Beyond that, it’s inherently high stakes to determine whether a child needs special education services or more language support. Schools don’t want to misclassify a student with special needs as one who needs more help learning English, or for a child who simply needs support with English to be placed in special education.

Adding a language barrier between a child and school psychologist makes the evaluation more complex, Olvera says.

“It’s always been a challenge. Are learning difficulties due to differences, meaning due to language, or disorder?” Olvera says. “That’s always been a challenge, given that when you look at these nationwide scores, kids who are English learners tend to have these gaps in achievement.”

What Makes The Job Different?

While school psychologists have standard tests they can use to determine if a child needs special education services, Olvera says there’s a lot more to the process than one assessment. They need to know how language affects learning — or how trauma does, if the child is a refugee. The psychologist will also talk to a student’s parent about the child’s behavior at home.

“If we were to add another layer, it’s that cultural variable,” Olvera says. “Dealing with children that may be from Central America, South America, Asia, and understanding how that culture also comes into play with your assessments. What if there’s items on the assessment that are not familiar with the kid’s culture? How do you take account of that?”

Monica Oganes is a licensed school psychologist with 20 years in the field and has worked with the National Association of School Psychologists on trainings about evaluating multilingual learners for special needs.

She says the dearth of bilingual school psychologists has long been a problem, and it resurfaces each time the U.S. experiences an increase in immigration.

That’s why she’s a proponent of school psychologists, regardless of their own language abilities, getting trained to evaluate multilingual children. Even professionals who are bilingual in English and Spanish will face a language barrier if they are called to evaluate a child who speaks one of the hundreds of other languages spoken by families in the U.S.
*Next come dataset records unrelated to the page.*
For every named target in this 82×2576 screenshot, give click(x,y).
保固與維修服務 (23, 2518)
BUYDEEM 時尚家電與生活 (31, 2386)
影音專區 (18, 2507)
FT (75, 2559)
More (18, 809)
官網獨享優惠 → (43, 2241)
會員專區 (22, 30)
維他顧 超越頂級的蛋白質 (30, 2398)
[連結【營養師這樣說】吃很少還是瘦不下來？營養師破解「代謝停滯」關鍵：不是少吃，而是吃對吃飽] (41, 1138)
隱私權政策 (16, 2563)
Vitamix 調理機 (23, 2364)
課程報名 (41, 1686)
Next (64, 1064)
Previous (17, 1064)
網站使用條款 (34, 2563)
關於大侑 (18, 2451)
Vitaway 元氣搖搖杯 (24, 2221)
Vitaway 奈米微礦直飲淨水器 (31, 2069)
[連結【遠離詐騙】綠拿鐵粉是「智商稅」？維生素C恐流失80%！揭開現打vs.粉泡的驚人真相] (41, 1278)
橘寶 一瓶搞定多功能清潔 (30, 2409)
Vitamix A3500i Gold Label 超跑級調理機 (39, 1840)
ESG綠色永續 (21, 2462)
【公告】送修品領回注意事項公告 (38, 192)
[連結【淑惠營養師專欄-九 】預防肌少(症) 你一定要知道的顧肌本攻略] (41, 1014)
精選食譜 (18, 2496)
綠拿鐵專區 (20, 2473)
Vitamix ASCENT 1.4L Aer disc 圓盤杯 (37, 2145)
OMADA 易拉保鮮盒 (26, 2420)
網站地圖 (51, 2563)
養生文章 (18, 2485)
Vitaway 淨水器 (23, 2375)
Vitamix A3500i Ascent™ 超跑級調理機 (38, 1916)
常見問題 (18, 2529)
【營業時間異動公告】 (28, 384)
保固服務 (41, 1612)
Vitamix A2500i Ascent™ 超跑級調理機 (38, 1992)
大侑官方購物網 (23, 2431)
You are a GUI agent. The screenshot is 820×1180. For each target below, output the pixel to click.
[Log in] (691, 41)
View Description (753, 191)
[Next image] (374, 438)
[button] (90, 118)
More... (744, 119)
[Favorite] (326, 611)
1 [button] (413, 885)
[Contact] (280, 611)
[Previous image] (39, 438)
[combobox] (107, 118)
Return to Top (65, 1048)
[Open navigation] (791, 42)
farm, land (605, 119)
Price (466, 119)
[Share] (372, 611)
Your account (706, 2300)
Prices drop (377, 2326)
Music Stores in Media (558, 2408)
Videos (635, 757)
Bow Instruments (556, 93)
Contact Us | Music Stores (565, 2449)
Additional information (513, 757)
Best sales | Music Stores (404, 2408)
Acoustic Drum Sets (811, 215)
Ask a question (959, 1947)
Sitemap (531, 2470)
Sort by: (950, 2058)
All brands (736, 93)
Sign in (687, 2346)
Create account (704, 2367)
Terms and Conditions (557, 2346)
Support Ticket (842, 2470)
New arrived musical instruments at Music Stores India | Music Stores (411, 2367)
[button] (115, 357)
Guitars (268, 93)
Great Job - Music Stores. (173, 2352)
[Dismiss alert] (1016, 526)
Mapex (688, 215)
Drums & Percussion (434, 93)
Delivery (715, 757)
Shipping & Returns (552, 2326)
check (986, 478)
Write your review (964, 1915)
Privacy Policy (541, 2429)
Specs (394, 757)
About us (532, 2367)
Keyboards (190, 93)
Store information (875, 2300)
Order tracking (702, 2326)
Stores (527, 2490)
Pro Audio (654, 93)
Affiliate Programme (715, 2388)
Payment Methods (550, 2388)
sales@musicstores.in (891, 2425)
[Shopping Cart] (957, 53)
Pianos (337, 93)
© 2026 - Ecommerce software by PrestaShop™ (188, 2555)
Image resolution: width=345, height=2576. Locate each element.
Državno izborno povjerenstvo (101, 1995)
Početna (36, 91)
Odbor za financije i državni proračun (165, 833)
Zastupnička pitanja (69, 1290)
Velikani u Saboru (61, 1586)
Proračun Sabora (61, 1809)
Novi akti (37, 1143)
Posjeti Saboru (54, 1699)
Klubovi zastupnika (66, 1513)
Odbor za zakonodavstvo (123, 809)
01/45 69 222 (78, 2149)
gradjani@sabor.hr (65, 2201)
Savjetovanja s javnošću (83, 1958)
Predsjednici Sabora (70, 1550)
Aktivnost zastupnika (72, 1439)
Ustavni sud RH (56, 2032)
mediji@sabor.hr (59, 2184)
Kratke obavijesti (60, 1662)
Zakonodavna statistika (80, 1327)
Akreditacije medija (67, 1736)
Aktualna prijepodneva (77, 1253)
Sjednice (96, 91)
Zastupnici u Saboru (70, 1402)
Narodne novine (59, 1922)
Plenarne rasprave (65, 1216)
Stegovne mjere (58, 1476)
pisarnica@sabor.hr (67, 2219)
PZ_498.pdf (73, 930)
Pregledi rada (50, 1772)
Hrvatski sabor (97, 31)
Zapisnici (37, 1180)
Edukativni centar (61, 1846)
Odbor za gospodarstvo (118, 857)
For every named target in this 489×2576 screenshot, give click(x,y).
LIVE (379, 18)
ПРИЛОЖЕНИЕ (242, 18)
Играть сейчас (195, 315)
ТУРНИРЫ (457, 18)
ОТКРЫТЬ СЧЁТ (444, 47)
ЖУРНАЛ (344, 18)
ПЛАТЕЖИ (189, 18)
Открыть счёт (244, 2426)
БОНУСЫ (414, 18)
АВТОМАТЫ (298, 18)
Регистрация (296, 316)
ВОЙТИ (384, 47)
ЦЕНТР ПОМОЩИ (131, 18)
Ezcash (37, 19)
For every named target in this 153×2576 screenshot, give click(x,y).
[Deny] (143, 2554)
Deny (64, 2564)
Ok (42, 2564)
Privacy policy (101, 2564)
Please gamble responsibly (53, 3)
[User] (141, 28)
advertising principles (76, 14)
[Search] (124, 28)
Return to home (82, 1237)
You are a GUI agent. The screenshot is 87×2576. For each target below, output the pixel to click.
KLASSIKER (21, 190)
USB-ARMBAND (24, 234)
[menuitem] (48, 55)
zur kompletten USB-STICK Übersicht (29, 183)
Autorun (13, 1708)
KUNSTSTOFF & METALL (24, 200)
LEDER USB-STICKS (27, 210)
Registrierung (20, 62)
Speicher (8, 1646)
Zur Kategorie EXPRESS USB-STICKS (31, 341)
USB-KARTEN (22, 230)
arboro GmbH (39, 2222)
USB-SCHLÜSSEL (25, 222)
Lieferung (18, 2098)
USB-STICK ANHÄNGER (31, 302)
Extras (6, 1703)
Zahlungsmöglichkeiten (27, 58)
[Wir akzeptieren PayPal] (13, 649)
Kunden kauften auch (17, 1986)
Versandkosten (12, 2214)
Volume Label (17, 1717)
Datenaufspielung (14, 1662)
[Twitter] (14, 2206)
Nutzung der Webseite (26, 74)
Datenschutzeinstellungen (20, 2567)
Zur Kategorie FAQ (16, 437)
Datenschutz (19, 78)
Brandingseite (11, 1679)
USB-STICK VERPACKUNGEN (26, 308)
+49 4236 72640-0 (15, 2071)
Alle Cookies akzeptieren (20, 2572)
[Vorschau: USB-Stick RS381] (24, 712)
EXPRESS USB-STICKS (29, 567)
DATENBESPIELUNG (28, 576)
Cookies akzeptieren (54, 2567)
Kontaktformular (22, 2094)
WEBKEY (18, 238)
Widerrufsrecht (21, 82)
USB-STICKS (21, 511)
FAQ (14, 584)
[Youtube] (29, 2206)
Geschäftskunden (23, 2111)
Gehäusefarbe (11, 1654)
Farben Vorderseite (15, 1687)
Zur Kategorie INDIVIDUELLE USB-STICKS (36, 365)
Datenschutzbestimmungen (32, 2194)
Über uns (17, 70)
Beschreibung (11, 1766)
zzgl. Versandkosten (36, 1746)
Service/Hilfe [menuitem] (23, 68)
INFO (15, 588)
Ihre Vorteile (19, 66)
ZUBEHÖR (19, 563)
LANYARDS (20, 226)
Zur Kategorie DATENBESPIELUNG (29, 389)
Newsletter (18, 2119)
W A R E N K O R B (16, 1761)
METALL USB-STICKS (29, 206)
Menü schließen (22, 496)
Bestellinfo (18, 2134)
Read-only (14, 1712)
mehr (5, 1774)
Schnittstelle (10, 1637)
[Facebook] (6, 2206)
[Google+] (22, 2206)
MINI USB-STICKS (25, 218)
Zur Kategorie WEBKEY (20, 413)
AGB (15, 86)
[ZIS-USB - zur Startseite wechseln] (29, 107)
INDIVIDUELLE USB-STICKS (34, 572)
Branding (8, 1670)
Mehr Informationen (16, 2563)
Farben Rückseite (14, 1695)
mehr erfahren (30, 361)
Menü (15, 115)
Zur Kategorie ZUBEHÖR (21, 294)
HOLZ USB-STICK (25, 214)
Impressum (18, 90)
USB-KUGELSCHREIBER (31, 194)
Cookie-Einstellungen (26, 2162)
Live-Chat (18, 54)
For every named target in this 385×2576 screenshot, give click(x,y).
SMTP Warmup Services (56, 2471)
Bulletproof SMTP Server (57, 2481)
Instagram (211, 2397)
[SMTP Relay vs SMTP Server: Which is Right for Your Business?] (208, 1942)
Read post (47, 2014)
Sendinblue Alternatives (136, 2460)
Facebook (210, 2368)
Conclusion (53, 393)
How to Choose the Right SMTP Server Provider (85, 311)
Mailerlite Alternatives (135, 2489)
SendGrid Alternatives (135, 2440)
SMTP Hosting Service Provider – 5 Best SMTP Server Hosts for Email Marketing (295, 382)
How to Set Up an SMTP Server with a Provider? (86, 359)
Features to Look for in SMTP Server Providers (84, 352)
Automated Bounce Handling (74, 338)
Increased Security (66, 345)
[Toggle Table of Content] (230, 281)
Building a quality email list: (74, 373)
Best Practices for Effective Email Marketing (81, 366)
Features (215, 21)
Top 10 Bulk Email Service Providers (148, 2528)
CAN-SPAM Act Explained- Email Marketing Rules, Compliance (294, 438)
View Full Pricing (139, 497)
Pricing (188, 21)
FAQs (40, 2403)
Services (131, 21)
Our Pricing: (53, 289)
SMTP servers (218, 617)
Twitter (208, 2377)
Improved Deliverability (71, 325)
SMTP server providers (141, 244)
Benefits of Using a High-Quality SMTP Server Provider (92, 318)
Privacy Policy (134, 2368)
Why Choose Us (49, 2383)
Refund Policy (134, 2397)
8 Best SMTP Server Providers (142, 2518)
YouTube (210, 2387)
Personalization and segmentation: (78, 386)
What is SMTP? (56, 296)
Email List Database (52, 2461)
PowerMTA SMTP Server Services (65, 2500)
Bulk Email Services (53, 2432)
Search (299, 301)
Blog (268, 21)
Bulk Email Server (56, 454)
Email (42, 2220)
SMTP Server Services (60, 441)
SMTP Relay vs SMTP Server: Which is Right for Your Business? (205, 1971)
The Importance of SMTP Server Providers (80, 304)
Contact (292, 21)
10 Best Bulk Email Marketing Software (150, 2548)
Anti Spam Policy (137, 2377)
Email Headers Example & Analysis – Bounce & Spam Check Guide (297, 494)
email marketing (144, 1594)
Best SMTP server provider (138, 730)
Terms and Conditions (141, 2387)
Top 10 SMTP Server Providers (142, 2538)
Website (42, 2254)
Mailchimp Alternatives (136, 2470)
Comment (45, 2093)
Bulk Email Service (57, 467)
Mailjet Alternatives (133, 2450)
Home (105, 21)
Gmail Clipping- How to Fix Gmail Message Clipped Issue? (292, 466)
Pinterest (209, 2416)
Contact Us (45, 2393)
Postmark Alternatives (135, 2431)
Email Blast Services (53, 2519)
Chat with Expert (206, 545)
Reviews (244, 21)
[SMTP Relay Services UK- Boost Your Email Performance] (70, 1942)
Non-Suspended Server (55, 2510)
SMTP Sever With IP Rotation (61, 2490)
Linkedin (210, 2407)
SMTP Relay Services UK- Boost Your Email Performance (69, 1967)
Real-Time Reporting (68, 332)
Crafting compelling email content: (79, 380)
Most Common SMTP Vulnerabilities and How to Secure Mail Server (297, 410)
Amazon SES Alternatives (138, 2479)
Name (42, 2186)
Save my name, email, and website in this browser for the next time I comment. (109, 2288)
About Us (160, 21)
Like Olvera, Oganes says there are simply more intricacies when it comes to evaluating an English learner for possible special needs. It starts with how the child arrived in the country.

“Basically all immigrant children have stress, but some have significant trauma because, in their home country, maybe they were exposed to traumatic events that caused them to leave their country,” Oganes explains, such as gang violence or the death of a parent. “Sometimes trauma creates behaviors. We’ve had children referred for autism evaluations, and when I got to evaluation, they’re severely traumatized by their situation. [That’s why] they’re not socializing.”

Immigrant children may have had fewer opportunities to attend school or come from countries where public education is lower quality than in the U.S., she adds.

“Not only are they learning in a second language, but their literacy may not be up to par, their math may not be up to par,” Oganes says. “If the quality of education is not up to par, it doesn’t necessarily mean they have a learning disability or a disability period.”

School psychologists working with multilingual learners have to be well-versed in how trauma affects brain development, she adds, namely in the hippocampus that regulates emotions and memory. But simply being bilingual and learning in multiple languages affects the brain, too.

“There are some languages that do not have plurals, so now they’re making errors in reading and writing,” Oganes offers as an example. “Does that have to do with orthography differences? Because your brain processes with your native language manifesting first, and the brain has to suppress the native language to produce the second language. That could take five to seven years from the time they enter the school.”